Поник тоскливо Всеволод Петрович — не разогнал тоски алкоголь, стало еще безысходней. Сквозь толщу этой безысходности слышал он смутно, как остервенело спорили о чем-то Валерий Евгеньевич В. и писатель Чугунов. Георгий Николаевич сидел уже пьяненький, подперев рукой голову, и бессмысленно улыбался.
— Идемте, — заторопился Веня, — пока не кончился рабочий день. Лучше застать его на работе — не любит, когда домой звонят с деловыми разговорами. У них принцип, — усмехнулся саркастически, — работать на работе, дома отдыхать. И правильно, и правильно! Только не для нашей русской натуры эти принципы.
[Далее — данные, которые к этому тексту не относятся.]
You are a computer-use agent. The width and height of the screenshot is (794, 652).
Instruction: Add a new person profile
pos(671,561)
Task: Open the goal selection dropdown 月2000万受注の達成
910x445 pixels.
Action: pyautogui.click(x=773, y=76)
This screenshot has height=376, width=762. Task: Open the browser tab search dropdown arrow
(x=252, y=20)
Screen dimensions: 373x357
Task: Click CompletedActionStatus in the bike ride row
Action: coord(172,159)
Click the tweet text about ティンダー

У нас все как-то наоборот получается!
Под шумок ожесточенного политического спора выбрались они в прихожую и далее на улицу.
* * *
Метались над городом Благовым налетевшие к вечеру ветры, разорвали в клочья серебряную небесную ткань, открыв взорам блажан червленую синеву, напоенную бесконечностью. Из заводов и фабрик высыпал уже на улицу рабочий люд, и женщины-работницы штурмовали пустые продуктовые магазины. К этому времени достиг окраин Благова Петрович со своим странным сооружением — не то колесницей, не то катафалком — и мерин Буланой, почуяв родную свалку, энергичней затопал копытами.
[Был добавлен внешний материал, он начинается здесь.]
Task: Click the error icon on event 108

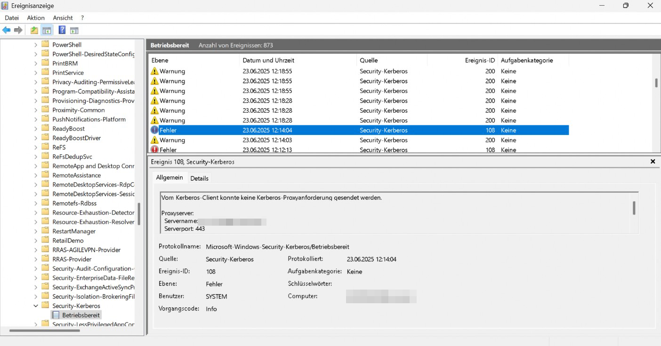Action: pyautogui.click(x=155, y=130)
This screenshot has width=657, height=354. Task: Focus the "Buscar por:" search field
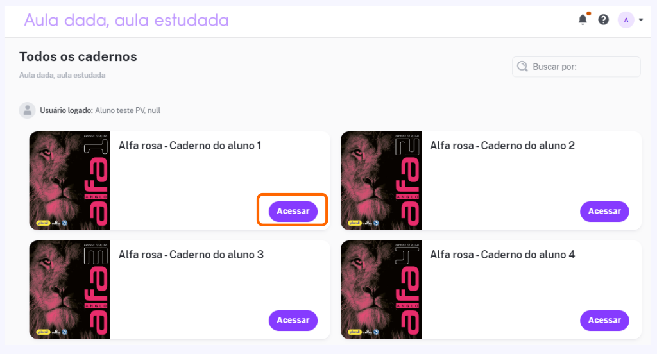click(576, 67)
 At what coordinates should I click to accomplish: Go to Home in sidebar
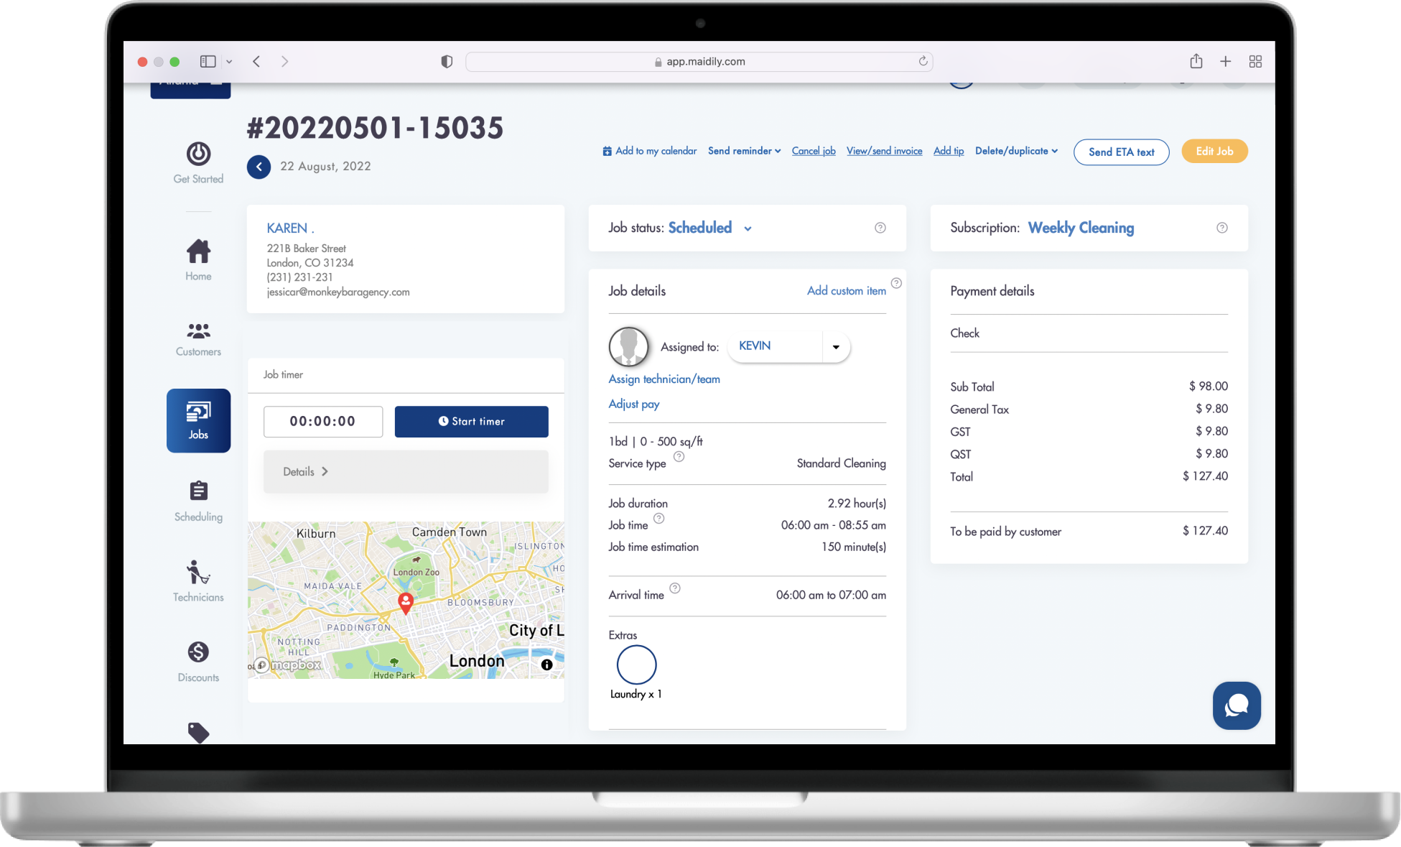[198, 259]
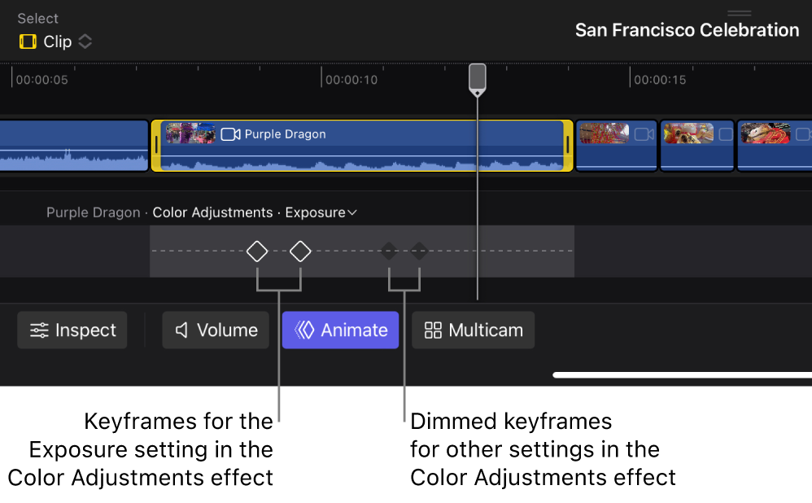Open the Exposure parameter dropdown
The image size is (812, 503).
351,212
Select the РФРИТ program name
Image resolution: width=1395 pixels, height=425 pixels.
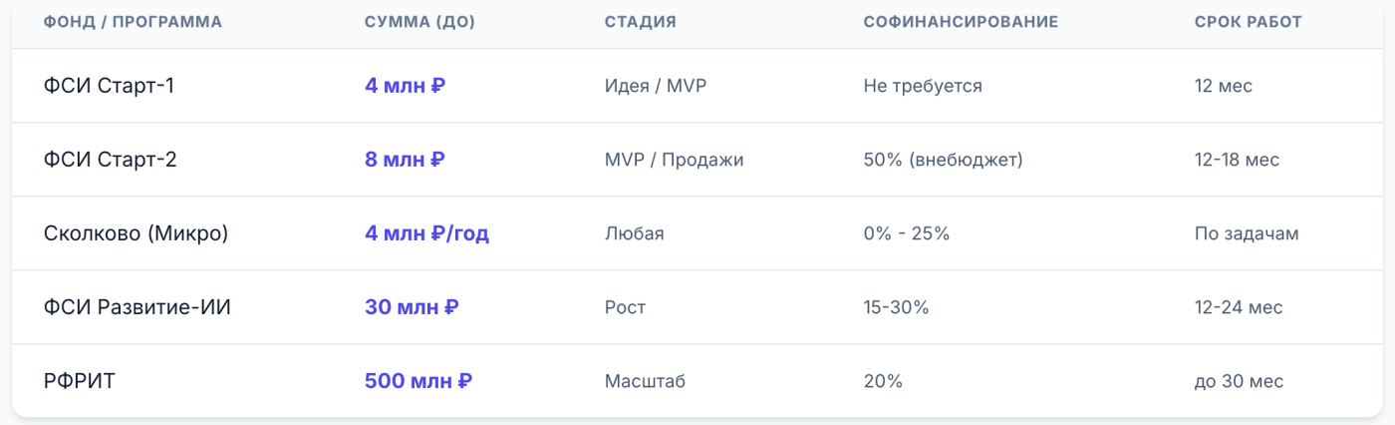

Нечего было и думать втиснуться в этот час в автобус, и Веня, подхватив профессора под локоть, чуть не бегом пустился по улицам, лавируя в неспешной толпе.
— Несчастные люди, — бормотал он, косясь на прохожих, — в сущности, обреченные на жалкое прозябание! Они лишены основного человеческого стимула к жизни: достижения своих маленьких целей, своих радостей. Какая радость, скажите, в куске гнилой колбасы? Это не радость, а слезы!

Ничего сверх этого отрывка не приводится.